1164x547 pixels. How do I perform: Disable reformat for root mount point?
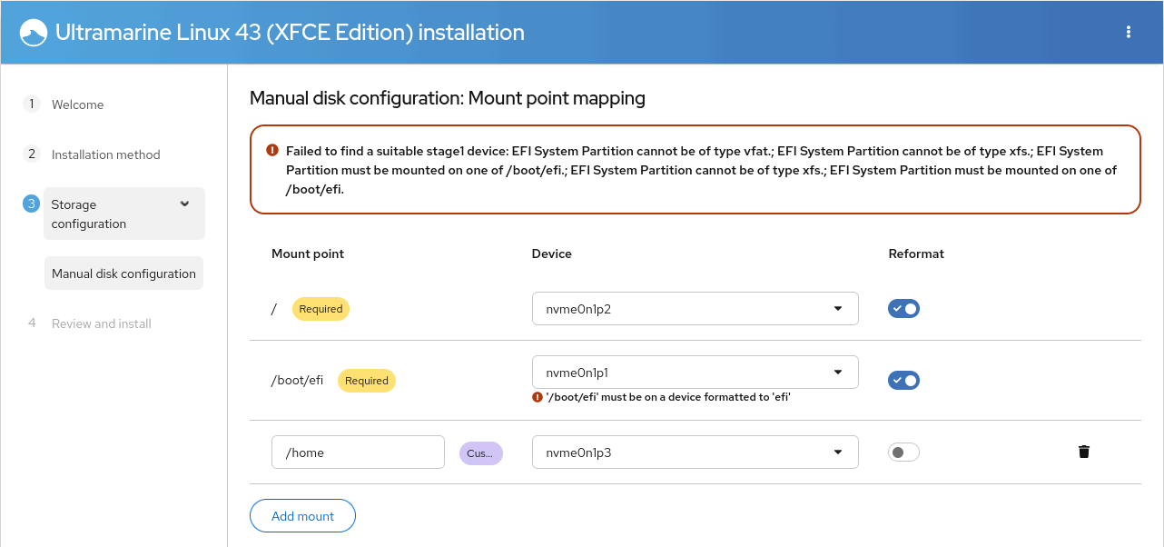(x=903, y=309)
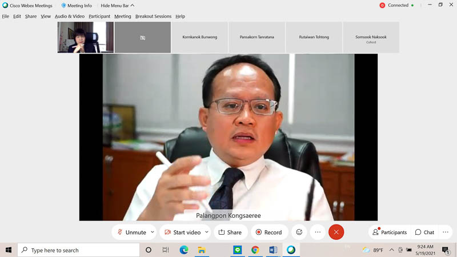Unmute the microphone
The image size is (457, 257).
pos(131,232)
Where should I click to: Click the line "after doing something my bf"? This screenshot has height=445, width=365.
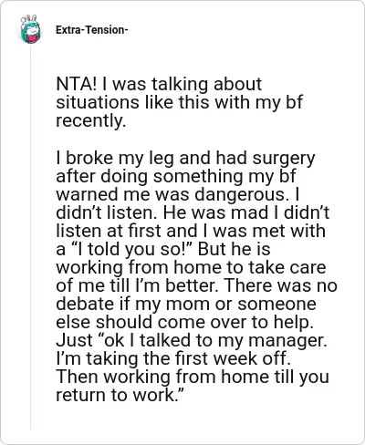click(x=176, y=176)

•••

# [YOUR ASSIGNMENT]
Your task is to repeat the data above exactly while excluding the pictures.

# [WRITTEN RESPONSE]
1164x547 pixels. How do I perform: Disable reformat for root mount point?
(x=903, y=309)
Unmute the microphone
The image size is (457, 257).
pos(131,232)
Where should I click to: Click the line "after doing something my bf"? This screenshot has height=445, width=365.
click(x=176, y=176)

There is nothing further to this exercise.